Ab 2028: Maximal sechs Motorräder pro Hersteller in der MotoGP erlaubt
Die Grand-Prix-Commission der FIM hat beschlossen, dass in der MotoGP ab 2028 nur noch sechs Motorräder desselben Herstellers an der Startlinie stehen dürfen.
Kürzlich wurden von der Safety-Commission Maßnahmen beschlossen, um die Sicherheit in der MotoGP zu erhöhen (
Am 22. Juni erfolgte von der FIM die offizielle Mitteilung zu den Änderungen. Im Zuge dessen wurde eine weitere Neuerung bekanntgegeben. Ab 2028 dürfen in der MotoGP nur noch sechs Fahrer auf einem Motorrad desselben Herstellers an der Startlinie stehen. Dies bedeutet, dass die Hersteller zusätzlich zum Werksteam maximal zwei Satellitenteams mit jeweils zwei Motorrädern ausstatten dürfen. Voraussetzung sei jedoch, dass zu diesem Zeitpunkt mindestens fünf Hersteller an der Meisterschaft teilnehmen.

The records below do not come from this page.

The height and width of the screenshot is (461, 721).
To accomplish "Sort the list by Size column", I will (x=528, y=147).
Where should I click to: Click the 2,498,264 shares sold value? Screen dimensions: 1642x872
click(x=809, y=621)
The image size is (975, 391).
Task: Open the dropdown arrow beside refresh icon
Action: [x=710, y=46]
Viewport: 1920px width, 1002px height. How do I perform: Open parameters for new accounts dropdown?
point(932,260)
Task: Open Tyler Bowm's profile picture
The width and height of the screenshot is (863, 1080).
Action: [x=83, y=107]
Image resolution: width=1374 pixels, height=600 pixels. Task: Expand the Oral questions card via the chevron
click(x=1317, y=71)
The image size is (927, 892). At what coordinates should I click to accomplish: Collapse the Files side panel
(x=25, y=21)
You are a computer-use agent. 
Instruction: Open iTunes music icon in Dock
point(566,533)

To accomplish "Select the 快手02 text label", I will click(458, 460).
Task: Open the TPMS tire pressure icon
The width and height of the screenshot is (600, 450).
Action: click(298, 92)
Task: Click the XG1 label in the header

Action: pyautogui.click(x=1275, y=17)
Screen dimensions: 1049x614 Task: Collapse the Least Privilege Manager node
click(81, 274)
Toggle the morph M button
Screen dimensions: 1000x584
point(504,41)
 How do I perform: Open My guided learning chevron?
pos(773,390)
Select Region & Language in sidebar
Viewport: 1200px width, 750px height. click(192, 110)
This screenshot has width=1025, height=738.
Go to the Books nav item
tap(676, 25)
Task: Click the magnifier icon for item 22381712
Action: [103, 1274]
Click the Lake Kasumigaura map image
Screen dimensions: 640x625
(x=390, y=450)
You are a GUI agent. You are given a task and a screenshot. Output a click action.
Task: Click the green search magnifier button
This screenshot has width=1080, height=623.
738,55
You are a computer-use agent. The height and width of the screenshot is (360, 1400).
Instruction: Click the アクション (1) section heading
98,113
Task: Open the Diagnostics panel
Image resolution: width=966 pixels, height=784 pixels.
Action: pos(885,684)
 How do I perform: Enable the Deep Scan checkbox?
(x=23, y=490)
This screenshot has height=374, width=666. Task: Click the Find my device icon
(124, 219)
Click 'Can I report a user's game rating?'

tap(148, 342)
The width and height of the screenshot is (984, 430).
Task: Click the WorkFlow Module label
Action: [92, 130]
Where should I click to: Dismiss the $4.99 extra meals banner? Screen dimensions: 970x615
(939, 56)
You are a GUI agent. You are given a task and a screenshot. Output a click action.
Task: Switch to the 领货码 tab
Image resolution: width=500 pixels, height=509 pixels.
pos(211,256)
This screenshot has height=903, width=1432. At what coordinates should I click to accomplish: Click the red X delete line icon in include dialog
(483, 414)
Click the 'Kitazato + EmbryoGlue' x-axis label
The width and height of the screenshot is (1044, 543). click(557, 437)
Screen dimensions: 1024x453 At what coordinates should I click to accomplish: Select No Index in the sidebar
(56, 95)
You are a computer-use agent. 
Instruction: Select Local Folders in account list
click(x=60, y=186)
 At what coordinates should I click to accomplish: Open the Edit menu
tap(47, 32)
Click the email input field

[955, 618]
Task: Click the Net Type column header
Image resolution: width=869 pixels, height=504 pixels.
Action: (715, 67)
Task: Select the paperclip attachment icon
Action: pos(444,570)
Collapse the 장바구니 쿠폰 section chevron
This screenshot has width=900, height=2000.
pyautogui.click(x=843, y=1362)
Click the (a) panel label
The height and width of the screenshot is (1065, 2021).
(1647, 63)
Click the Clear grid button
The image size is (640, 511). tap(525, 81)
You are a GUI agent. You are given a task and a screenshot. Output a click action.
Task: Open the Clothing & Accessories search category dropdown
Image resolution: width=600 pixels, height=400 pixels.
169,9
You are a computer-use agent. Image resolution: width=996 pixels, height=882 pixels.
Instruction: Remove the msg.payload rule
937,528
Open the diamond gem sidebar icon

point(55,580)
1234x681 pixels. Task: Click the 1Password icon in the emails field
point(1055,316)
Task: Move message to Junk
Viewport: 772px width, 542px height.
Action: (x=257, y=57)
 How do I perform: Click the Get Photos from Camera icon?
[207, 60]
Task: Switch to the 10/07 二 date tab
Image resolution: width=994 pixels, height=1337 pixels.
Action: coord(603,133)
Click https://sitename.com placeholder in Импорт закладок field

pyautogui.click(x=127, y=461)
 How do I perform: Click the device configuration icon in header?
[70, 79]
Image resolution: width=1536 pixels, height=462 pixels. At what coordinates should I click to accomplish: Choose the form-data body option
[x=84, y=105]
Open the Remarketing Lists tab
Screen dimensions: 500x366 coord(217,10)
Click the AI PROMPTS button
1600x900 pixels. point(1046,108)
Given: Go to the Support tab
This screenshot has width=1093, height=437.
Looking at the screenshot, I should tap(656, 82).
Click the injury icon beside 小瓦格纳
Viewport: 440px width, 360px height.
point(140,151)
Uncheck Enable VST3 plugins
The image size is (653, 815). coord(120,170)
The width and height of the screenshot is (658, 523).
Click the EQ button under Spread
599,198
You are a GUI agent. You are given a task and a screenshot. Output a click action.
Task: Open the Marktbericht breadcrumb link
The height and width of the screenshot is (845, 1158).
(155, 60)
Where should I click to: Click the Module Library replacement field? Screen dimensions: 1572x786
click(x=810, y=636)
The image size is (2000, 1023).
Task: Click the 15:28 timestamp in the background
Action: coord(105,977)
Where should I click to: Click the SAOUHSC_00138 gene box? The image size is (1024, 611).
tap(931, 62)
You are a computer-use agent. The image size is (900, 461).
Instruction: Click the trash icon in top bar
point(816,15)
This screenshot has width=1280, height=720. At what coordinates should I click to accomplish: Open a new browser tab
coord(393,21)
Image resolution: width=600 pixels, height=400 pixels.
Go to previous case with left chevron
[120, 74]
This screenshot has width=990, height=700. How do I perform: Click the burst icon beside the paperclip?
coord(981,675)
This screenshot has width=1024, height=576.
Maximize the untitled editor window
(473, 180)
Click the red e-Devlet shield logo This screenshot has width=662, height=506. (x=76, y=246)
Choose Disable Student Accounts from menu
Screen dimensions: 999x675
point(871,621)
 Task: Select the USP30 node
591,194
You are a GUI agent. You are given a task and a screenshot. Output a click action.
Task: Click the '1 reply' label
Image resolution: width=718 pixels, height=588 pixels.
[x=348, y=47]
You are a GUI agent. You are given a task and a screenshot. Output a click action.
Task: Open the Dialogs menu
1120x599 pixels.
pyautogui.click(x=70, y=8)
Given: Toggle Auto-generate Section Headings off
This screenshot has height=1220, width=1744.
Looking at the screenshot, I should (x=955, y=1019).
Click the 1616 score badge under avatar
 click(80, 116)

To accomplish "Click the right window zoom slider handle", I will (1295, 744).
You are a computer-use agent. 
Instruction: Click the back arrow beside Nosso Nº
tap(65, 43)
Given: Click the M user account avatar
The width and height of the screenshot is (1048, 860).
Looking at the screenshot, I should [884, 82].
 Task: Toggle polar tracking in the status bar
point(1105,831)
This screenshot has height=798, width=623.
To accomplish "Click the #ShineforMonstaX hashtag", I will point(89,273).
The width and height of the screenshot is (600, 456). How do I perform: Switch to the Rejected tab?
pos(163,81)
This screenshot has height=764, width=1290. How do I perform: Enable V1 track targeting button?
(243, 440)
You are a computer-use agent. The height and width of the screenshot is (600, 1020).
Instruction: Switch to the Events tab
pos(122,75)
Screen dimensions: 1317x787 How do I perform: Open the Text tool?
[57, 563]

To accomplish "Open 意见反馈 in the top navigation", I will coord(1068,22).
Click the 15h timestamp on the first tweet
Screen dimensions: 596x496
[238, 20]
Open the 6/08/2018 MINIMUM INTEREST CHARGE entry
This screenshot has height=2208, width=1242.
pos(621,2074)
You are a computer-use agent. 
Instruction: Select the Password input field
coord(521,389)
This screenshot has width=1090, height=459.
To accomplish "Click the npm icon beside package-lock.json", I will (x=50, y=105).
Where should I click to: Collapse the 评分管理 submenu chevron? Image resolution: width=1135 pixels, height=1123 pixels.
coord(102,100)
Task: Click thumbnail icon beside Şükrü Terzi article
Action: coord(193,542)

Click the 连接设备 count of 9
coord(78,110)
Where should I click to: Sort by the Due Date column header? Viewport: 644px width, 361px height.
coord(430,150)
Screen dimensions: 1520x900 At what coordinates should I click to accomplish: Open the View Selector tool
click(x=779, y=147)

Derzeit besteht das Teilnehmerfeld in der MotoGP aus sechs Ducati, vier Aprilia, vier Honda, vier Yamaha und vier KTM. In der Saison 2024 standen noch acht Ducati in der Startaufstellung – der Hersteller aus Bologna belieferte damals neben dem Werksteam Ducati Lenovo die Satellitenteams Gresini Racing, VR46 Racing und Pramac Racing. Pramac wechselte 2025 zu Yamaha.
Alle oben genannten Maßnahmen wurden von der Grand-Prix-Commission, bestehend aus Paul Duparc (FIM), Mike Webb (IRTA), Biense Bierma (MSMA) und Carmelo Ezpeleta (MotoGP SEG, Vorsitzender), beschlossen. Mit dabei waren Jorge Viegas (FIM-Präsident), Carlos Ezpeleta (MotoGP SEG), Corrado Cecchinelli (Technischer Direktor), Paul King (FIM-CCR-Direktor) und Dominique Hebrard (FIM-CTI-Technischer Direktor).